[START Entries]
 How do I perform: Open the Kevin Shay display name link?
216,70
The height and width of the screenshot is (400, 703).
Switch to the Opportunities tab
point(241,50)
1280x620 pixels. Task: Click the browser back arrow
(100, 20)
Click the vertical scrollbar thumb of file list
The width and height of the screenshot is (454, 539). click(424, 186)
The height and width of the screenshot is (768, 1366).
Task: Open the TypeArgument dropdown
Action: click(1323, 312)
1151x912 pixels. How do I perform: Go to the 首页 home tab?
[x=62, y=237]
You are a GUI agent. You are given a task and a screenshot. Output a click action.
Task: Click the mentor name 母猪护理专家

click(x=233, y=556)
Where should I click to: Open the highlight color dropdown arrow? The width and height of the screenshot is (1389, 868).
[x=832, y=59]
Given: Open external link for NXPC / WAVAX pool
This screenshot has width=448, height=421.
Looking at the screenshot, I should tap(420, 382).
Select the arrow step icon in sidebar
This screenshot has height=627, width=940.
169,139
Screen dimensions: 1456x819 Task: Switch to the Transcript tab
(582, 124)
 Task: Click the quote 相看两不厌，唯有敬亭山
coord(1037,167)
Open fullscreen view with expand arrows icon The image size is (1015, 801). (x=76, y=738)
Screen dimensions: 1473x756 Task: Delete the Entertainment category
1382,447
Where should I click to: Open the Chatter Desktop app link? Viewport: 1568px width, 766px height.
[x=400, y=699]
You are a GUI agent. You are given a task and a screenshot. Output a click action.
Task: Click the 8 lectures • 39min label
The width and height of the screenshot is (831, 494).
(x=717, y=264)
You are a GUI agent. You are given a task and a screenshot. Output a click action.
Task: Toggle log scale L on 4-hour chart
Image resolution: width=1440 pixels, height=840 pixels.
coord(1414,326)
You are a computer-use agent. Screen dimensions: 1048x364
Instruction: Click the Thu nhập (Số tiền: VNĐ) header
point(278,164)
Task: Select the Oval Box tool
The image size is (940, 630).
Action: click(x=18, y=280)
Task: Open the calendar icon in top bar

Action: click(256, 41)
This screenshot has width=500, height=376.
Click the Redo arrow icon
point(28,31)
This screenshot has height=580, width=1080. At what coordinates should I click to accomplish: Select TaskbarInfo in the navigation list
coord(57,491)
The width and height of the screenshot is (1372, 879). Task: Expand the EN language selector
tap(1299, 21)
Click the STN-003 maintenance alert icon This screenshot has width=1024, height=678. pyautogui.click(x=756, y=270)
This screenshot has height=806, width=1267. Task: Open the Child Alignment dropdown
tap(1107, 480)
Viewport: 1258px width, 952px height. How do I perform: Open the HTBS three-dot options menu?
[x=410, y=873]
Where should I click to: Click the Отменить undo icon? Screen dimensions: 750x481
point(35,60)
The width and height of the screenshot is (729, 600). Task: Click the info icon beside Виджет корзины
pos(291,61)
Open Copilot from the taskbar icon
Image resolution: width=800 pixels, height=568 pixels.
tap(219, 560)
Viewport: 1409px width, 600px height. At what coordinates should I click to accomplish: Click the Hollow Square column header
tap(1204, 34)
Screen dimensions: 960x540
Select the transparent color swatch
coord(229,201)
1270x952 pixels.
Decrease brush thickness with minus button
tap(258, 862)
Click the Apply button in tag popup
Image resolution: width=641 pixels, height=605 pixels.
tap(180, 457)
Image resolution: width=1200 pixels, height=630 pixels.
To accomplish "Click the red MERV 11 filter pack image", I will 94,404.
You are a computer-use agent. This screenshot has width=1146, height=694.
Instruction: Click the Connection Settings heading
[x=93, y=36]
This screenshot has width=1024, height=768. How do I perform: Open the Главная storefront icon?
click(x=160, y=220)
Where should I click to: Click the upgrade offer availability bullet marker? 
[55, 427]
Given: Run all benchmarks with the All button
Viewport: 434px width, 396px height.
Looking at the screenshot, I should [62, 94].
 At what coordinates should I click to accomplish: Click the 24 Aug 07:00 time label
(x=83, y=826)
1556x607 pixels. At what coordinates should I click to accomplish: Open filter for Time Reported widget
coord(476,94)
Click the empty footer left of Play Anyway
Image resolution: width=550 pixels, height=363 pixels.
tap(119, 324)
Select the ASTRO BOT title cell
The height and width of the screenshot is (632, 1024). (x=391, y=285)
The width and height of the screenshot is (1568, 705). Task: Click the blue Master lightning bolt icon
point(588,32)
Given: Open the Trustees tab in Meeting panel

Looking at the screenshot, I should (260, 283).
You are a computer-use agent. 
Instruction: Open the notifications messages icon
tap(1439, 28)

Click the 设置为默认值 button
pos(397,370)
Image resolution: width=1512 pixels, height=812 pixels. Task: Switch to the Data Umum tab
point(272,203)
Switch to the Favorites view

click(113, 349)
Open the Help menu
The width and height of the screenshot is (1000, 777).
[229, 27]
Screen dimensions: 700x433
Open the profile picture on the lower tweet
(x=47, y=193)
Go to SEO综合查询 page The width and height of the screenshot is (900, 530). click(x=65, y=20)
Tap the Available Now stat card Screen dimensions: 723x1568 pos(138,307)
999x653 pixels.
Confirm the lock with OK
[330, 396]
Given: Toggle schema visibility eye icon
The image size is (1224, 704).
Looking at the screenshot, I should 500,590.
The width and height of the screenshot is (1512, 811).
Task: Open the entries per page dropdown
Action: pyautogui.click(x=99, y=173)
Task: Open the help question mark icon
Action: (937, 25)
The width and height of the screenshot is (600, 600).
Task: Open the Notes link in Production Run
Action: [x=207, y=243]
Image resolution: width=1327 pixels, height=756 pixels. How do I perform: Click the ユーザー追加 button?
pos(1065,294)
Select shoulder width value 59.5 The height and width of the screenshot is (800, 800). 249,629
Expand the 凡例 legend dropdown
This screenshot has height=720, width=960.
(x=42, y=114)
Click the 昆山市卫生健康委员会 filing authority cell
[END Entries]
Work required - State how many lines of the data contain the string "Viewport", matching case exactly, and give only the number.

Task solution - 4